Excerpted text:
------------------------
Alinghi recovers to win by seven seconds

Associated Press

AUCKLAND, New Zealand -- In the closest America's Cup race in 11 years, the home crew had a certain victory yanked away in the last several hundred yards.

New Zealand's NZL-82
Team New Zealand led for most of Race 2.

Alinghi of Switzerland passed Team New Zealand on the downwind run to the finish and held on for a heartstopping victory Sunday to take a 2-0 lead in the best-of-nine.

New Zealand-born skipper Russell Coutts steered Alinghi to a seven-second victory that put his crew just three victories shy of taking the America's Cup to Europe for the first time in 152 years.

It was a painful defeat for two-time defending champion Team New Zealand, which seemed to be in control after the opening-race disaster Saturday, when its boat practically fell apart and forced the Kiwis to drop out just 25 minutes after the start, handing the victory to Alinghi.

Team New Zealand led by 26 seconds as the boats rounded the fifth mark and headed down the final 3.25-nautical mile leg on the Hauraki Gulf.

After Alinghi crossed the finish line just more than one length ahead, Team New Zealand skipper Dean Barker slumped against the steering wheel in disappointment in the late-afternoon sunshine.

''On the last run, we made a couple of mistakes early on and that caused the race to be a lot closer than it needed to be,'' Barker said.

Coutts extended his record to 11 consecutive America's Cup victories. The first nine triumphs came when he led Team New Zealand to five-race sweeps in 1995 and 2000. He handed the wheel to Barker for the clinching race in 2000, then jumped ship along with several other Kiwis just two months later. Switzerland is the first landlocked country to reach the America's Cup match.

Race 3 in the best-of-nine series is scheduled for Tuesday.

''It looked for a long time like it would be 1-1, but now it's 2-0, and that's major,'' said Alinghi strategist Jochen Schuemann.
------------------------
Material provided:
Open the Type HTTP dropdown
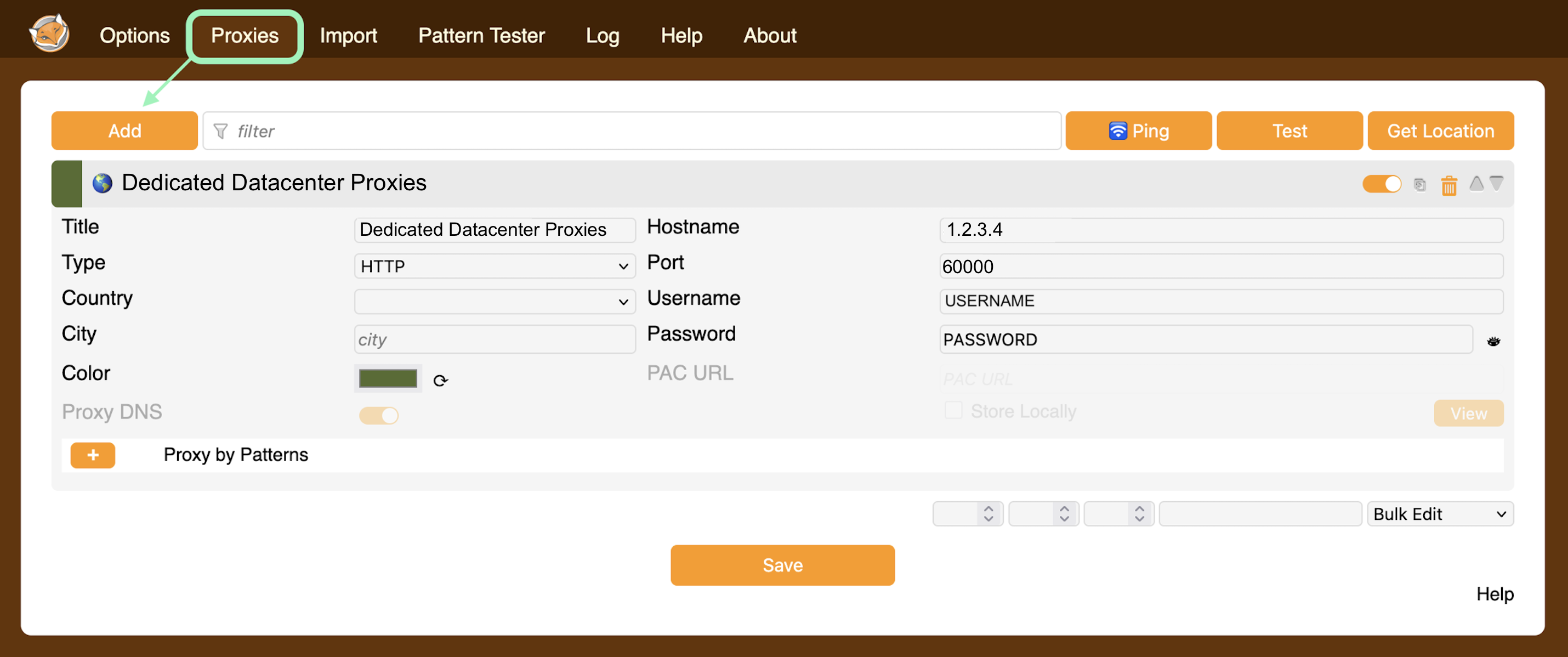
------------------------
Reproduce the part of the America's Cup race report from "It was a painful" to "the late-afternoon sunshine." word for word. You won't need the material for this.

Correct result:
It was a painful defeat for two-time defending champion Team New Zealand, which seemed to be in control after the opening-race disaster Saturday, when its boat practically fell apart and forced the Kiwis to drop out just 25 minutes after the start, handing the victory to Alinghi.

Team New Zealand led by 26 seconds as the boats rounded the fifth mark and headed down the final 3.25-nautical mile leg on the Hauraki Gulf.

After Alinghi crossed the finish line just more than one length ahead, Team New Zealand skipper Dean Barker slumped against the steering wheel in disappointment in the late-afternoon sunshine.